Ce qui est encore plus alarmant, c’est le manque de transparence sur ces plates-formes. Spotify publie un rapport annuel fort et clair, mais d’autres acteurs majeurs comme Apple Music et YouTube offrent beaucoup moins de données publiques. Les artistes comptent souvent sur des tableaux de bord opaques de leurs distributeurs ou étiquettes, avec peu de visibilité sur la façon dont les revenus sont calculés, où les cours d’eau se sont produits ou la façon dont les redevances sont réparties. En Inde, plusieurs artistes parlent à Rolling Stone Inde Sous l’état de l’anonymat pour protéger leur confidentialité, a déclaré que des plates-formes comme Jiosaavn et la musique Wynk Music, désormais disparue, fournissent des données backend qui sont incohérentes et embourbées dans les retards, tandis que les agrégateurs internationaux ne signalent parfois pas du tout les bénéfices des fournisseurs de services numériques locaux (DSP). De nombreux artistes indépendants disent qu’ils sont obligés de chasser leurs propres données sur toutes les plateformes, seulement pour le trouver incomplète, incohérente ou mal déclaré.

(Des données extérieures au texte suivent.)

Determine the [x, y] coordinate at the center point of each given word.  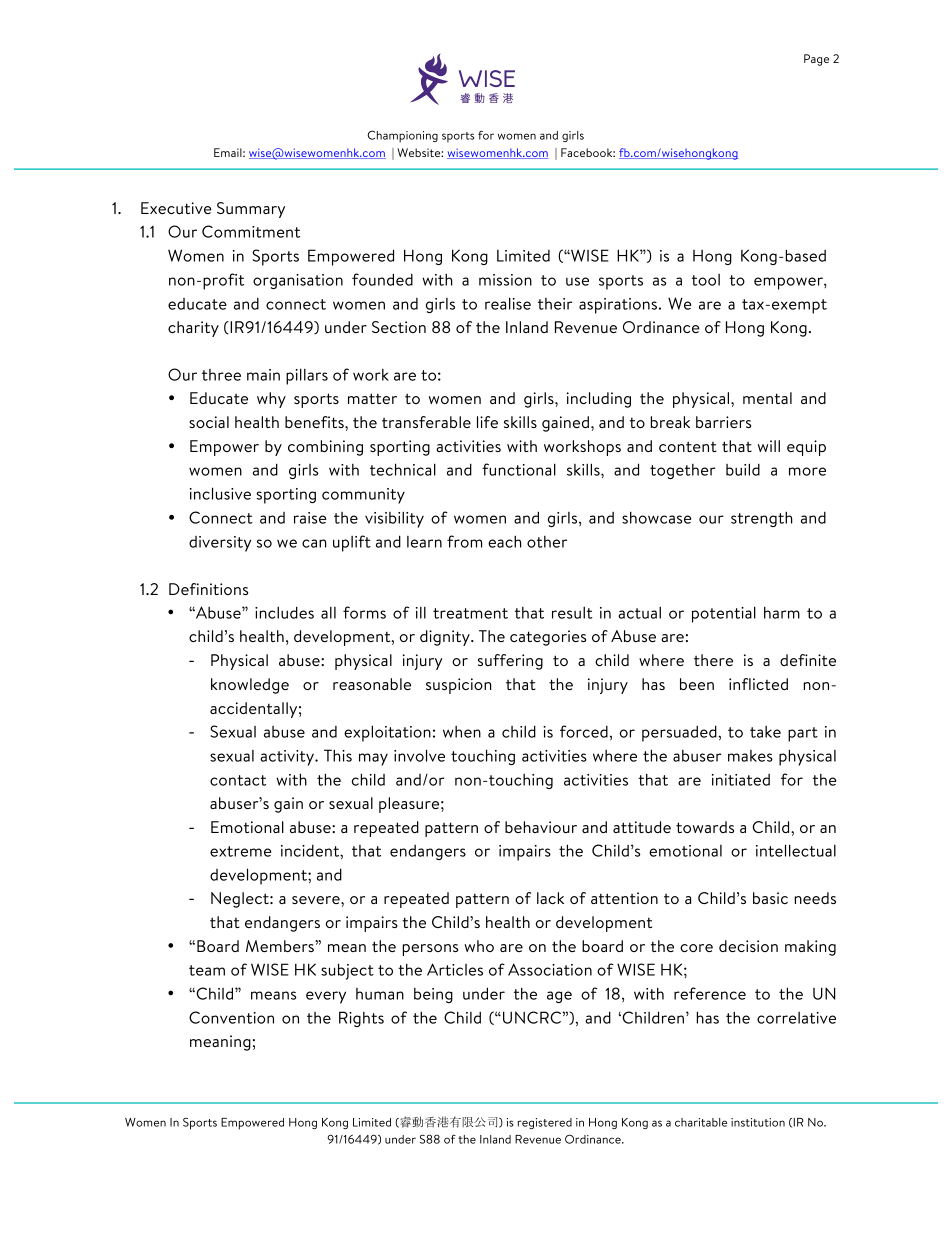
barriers [723, 422]
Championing [402, 136]
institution [758, 1122]
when [462, 732]
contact [238, 780]
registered [545, 1123]
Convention [231, 1017]
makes [750, 756]
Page [816, 60]
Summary [251, 210]
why [271, 400]
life [487, 422]
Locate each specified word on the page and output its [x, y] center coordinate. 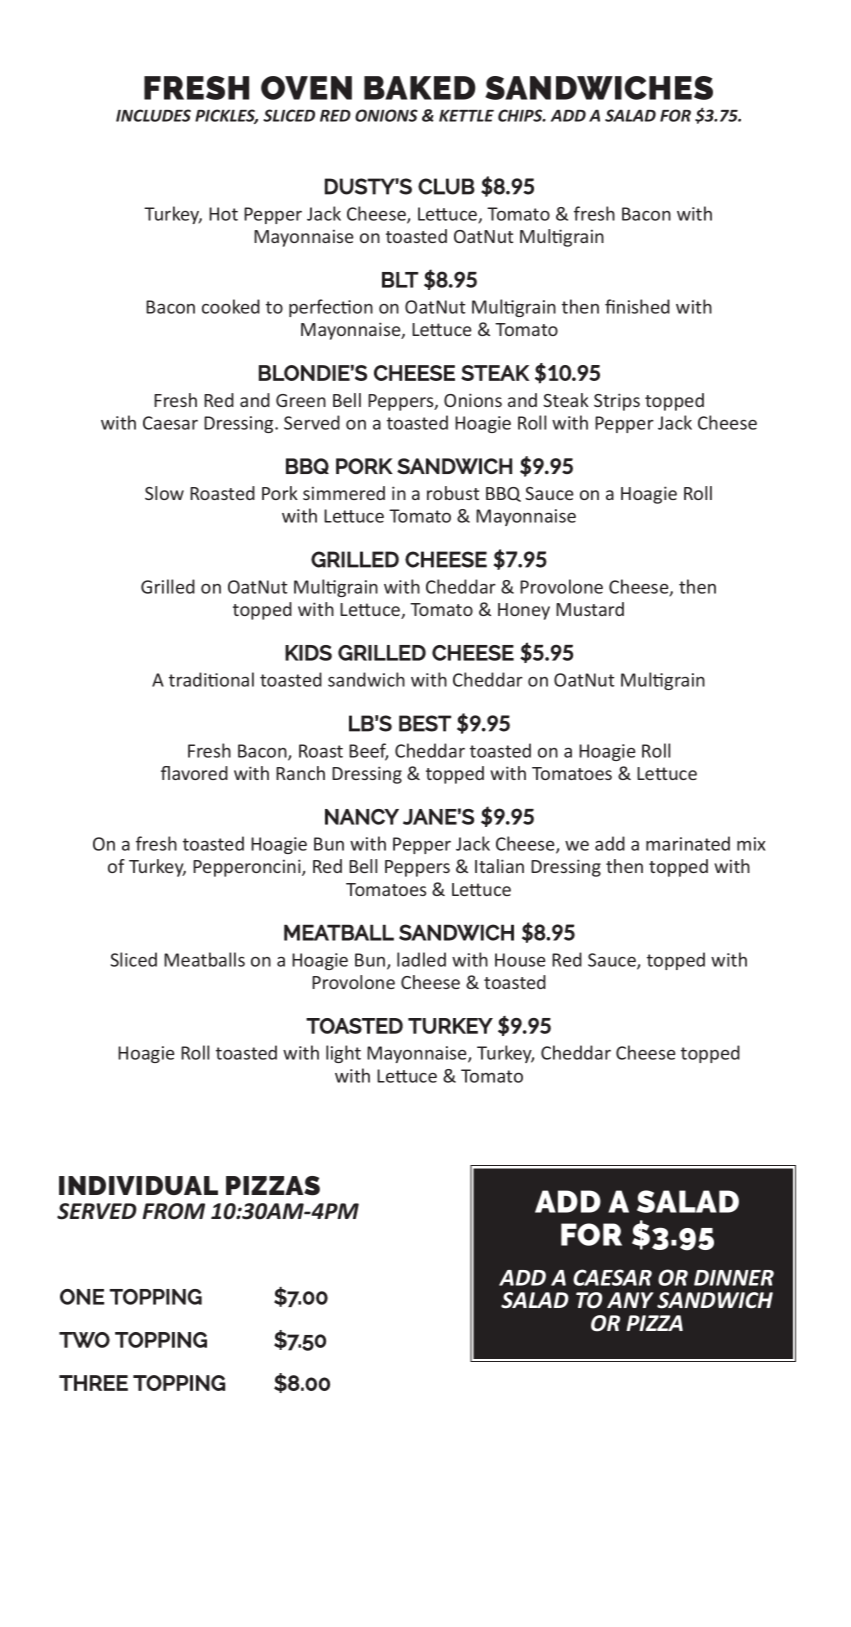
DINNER [734, 1278]
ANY [630, 1300]
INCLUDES [153, 115]
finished [637, 306]
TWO [84, 1340]
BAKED [420, 88]
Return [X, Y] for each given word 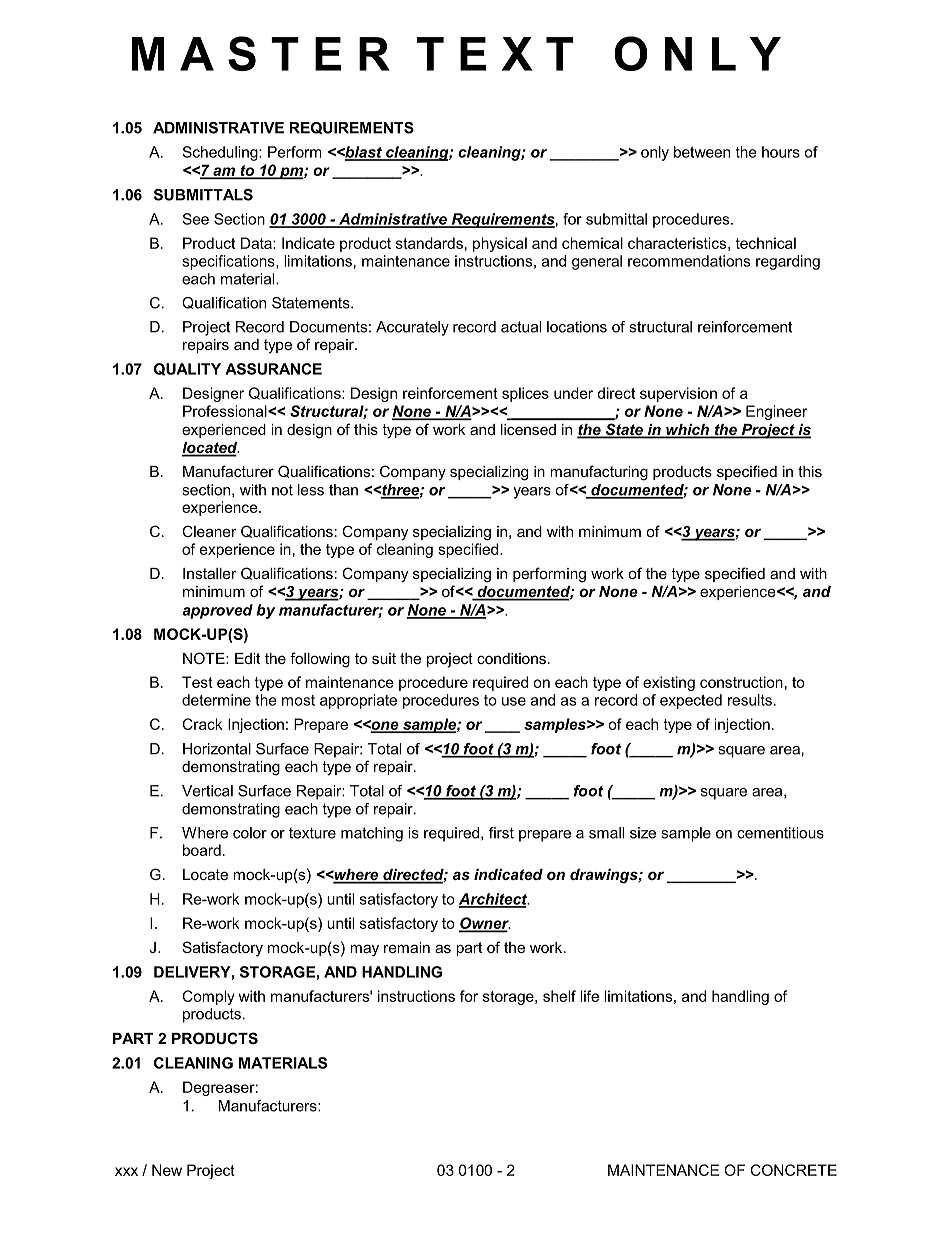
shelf [559, 996]
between [702, 152]
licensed [528, 429]
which [687, 431]
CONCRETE [794, 1170]
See [195, 219]
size [643, 833]
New [167, 1170]
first [501, 833]
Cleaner [209, 531]
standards [429, 243]
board [202, 850]
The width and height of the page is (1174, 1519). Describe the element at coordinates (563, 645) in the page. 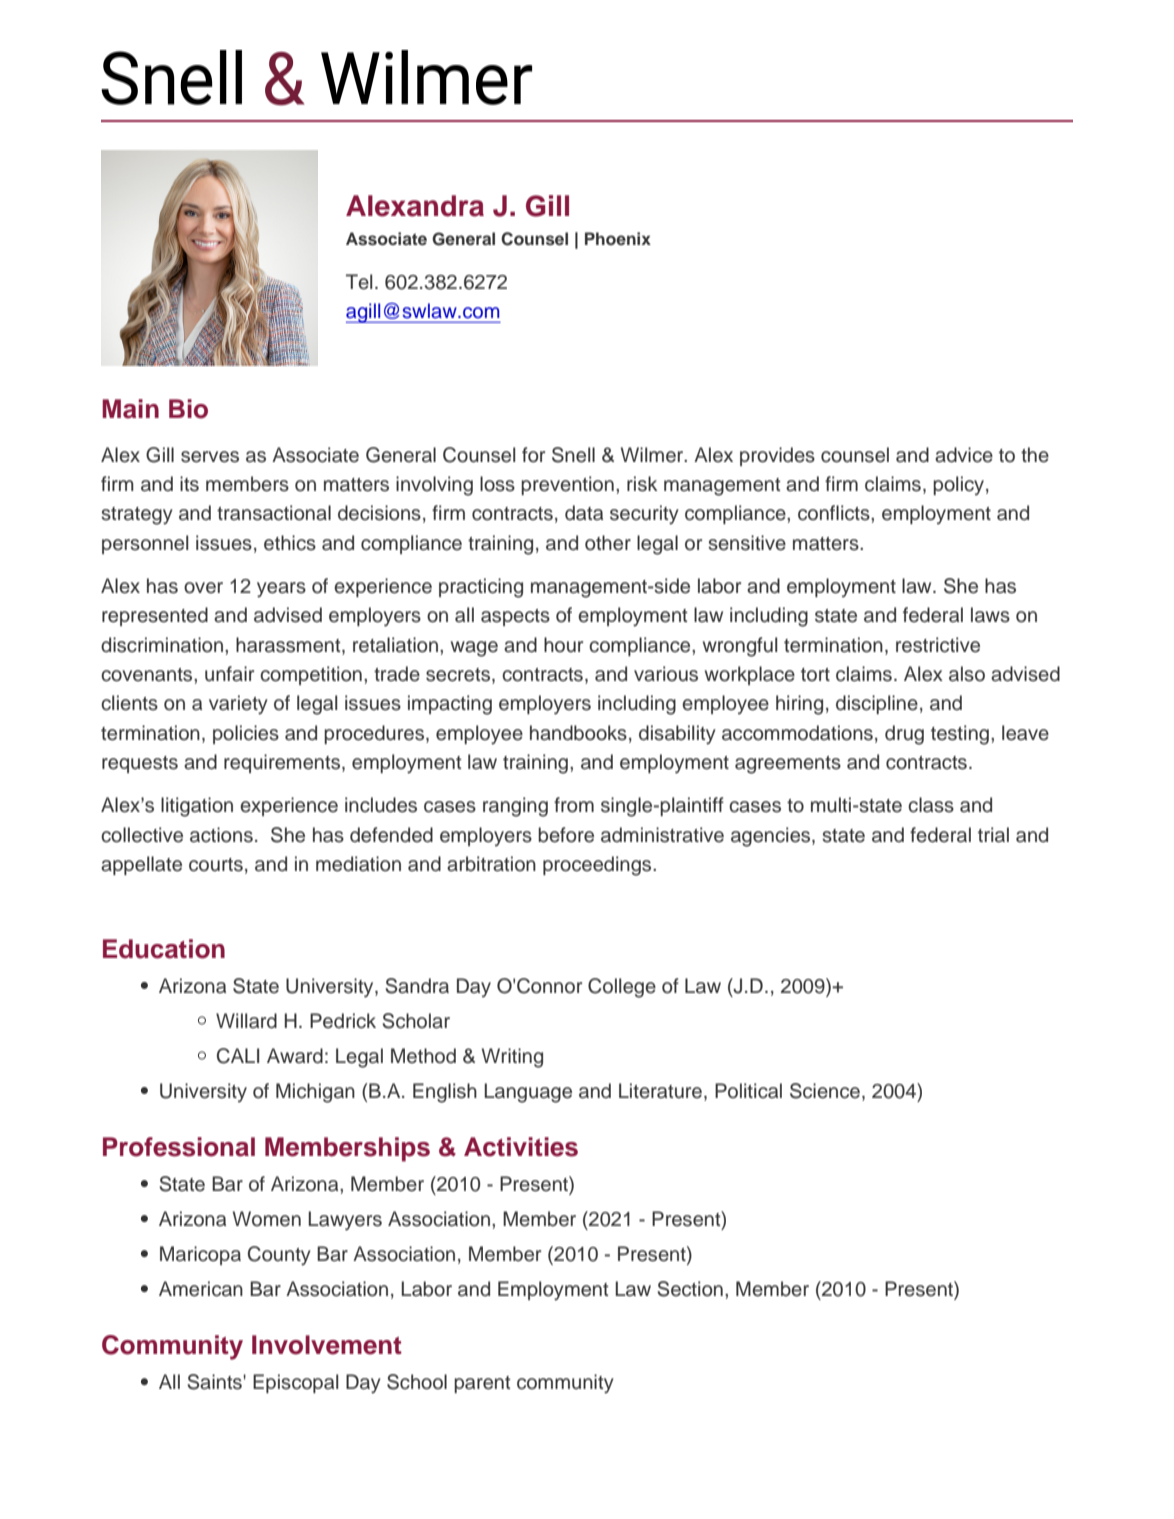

«Il y a eu des progrès vers la transparence dans le processus, qui est visible sur les tableaux de bord des artistes auxquels nous avons accès», Rahul Sinha de Underheradar me dit. «Cependant, une question fondamentale demeure: les systèmes actuels servent-ils vraiment des artistes indépendants?» Il souligne que bien qu’il y ait une transparence croissante, le défi réside dans le réseau complexe des intermédiaires entre les artistes et les DSP. “Est-ce que tous deviendront transparents aussi? Le fait est qu’il y a beaucoup de gens dans le tarte qui créent cette option, et cela n’aide pas l’artiste.”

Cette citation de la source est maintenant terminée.